Pathfinder Dam and Fremont Canyon

Note:  I left off editing images from our 2010 trip late last year – I was working full time and other interests distracted me – with the post Pathfinder. I am picking up where that one left off, promoting this post from it’s August 28, 2010 original date to September 26, 2016 as a “Blast from the Past” post.

On July 13, (2010) we were camped at a site on the shore of Pathfinder Reservoir, south of Casper.  We planned to take a short drive and then spend the rest of the day relaxing and reading.

Pathfinder Reservoir, Pathfinder Dam and Fremont Canyon all are all named for John Charles Frémont – the 19th century military officer, explorer and political candidate.  Frémont was known as “The Pathfinder.”

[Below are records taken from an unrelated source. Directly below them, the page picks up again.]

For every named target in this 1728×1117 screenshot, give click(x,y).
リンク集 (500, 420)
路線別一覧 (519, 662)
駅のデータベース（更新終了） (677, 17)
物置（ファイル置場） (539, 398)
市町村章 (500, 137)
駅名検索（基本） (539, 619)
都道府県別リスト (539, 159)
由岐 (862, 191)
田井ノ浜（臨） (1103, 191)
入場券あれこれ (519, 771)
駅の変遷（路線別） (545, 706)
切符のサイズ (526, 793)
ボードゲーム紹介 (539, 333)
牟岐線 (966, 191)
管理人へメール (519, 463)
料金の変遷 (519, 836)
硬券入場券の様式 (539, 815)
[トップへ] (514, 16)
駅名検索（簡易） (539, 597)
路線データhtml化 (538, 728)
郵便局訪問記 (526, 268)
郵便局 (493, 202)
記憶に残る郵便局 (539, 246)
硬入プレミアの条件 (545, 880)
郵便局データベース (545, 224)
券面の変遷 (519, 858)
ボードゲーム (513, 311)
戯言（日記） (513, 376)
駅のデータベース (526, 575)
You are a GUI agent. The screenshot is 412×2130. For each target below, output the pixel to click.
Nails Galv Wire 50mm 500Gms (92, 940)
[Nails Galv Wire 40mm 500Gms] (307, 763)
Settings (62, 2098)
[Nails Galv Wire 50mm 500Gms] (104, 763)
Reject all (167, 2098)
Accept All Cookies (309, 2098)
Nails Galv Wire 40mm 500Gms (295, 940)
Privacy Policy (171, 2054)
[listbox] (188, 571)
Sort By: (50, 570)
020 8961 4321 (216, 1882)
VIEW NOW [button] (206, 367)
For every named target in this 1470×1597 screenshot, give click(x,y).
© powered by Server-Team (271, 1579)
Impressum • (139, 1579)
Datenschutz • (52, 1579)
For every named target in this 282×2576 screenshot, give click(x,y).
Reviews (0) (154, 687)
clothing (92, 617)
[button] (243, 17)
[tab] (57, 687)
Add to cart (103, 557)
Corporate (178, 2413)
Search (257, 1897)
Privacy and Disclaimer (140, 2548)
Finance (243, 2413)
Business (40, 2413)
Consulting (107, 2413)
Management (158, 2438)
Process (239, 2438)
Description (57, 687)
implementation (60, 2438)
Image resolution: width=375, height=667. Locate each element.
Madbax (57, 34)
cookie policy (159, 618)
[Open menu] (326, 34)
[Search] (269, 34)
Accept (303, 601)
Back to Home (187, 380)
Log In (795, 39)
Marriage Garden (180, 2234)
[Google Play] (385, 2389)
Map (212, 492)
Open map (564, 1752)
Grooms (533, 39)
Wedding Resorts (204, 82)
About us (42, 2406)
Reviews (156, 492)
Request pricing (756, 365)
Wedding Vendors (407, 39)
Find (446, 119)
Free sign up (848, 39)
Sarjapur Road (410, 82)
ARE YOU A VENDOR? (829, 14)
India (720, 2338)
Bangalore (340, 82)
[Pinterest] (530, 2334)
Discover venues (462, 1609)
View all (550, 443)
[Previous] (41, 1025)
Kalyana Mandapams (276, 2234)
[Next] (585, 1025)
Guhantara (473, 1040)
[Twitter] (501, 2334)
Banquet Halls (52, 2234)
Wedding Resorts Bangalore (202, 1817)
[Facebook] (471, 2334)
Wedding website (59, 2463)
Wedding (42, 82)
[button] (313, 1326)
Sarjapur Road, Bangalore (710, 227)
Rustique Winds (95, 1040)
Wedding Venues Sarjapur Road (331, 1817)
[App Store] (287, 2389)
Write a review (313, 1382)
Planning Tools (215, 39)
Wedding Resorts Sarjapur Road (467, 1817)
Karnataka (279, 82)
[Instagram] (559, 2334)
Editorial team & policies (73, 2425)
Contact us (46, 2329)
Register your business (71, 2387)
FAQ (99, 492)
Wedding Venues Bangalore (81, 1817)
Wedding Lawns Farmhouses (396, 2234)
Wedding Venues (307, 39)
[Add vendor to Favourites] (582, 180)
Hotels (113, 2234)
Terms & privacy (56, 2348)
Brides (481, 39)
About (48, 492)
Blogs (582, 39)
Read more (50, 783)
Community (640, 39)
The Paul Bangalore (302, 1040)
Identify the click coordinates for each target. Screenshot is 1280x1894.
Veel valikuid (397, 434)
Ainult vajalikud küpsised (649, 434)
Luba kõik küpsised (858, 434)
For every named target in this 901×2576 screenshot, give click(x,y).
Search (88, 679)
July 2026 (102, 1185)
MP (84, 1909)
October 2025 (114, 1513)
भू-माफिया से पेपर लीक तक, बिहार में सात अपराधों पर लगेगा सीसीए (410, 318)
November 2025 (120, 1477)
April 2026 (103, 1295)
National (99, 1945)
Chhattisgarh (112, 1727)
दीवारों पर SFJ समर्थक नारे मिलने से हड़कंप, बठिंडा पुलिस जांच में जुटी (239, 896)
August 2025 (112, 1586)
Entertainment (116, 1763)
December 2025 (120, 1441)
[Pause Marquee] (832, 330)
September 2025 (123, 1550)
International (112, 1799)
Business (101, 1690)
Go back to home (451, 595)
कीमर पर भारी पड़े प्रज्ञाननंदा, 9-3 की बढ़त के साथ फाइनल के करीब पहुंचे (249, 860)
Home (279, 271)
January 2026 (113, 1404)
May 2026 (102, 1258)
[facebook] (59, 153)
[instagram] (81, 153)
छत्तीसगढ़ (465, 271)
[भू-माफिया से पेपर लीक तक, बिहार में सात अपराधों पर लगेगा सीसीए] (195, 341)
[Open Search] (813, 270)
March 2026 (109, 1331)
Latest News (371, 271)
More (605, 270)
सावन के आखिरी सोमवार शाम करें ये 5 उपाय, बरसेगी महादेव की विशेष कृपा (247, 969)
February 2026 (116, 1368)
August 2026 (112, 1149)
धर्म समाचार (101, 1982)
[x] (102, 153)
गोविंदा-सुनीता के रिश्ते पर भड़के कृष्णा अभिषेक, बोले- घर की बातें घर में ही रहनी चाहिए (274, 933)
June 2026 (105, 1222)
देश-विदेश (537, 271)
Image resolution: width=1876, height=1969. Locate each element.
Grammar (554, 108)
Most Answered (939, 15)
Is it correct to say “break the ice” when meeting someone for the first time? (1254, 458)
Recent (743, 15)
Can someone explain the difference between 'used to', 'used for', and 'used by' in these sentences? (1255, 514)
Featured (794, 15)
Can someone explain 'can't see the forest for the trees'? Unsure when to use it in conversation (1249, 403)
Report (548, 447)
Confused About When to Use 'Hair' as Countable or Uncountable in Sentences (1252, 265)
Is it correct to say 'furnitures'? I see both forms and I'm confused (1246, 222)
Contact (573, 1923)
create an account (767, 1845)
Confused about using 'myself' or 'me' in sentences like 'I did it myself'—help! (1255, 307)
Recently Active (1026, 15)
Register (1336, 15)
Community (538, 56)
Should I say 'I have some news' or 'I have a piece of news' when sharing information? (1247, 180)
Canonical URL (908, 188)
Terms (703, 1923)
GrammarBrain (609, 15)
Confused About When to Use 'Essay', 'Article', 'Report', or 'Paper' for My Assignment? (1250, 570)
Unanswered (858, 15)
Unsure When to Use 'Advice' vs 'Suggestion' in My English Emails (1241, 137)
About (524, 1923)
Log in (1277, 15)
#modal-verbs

Pathfinder Dam and Fremont Canyon:

Pathfinder Canyon and Fremont Canyon, Wyoming

The flow during the summer is usually much lower than this due to drawdown for irrigation and power production.  Exceptional rainfall combined with good winter snowpack had resulted in almost all reservoirs along the having higher levels that had been seen for several years.  Some, in fact, had campgrounds that were closed due to flooding.

Pathfinder Canyon and Fremont Canyon, Wyoming

Looking downstream, the bridge below us is an old footbridge:

Fremont Canyon, Wyoming

A closer view of the footbridge and the canyon:

Fremont Canyon, Wyoming

A view from the bridge:

Fremont Canyon, Wyoming

We found a couple more locations downstream where we could view the canyon:

Fremont Canyon, Wyoming Fremont Canyon, Wyoming

After our drive, we went back to the camper.  While we were gone the wind had picked up and, with the heat, it very uncomfortable sitting outside.  There was no power at the campground and we didn’t want to run the generator, so we decided to forfeit on day’s camp fee and move on down the road (see Wind Blown).


From Wyoming State Historic Preservation Office:

The Pathfinder Dam, is a masonry arch dam which completely blocks, from bedrock to canyon rim, the course of the North Platte River. Construction of the dam was completed in 1909. Fashioned from huge blocks of granite, quarried nearby from the same formation into which the river had trenched its canyon course, the dam stands 214 feet high, has a crest length which reaches to 432 feet, and tapers from a base 97 feet wide to a top which is no more than 11 feet in width. The building of Pathfinder Dam was a successful testing of the late nineteenth century concept of arid lands reclamation in the western United States. The reservoir basin had a shore line greater than 75 miles in extent and afforded opportunity for storage of more than one million acre feet of irrigation and industrial water to previously arid lands.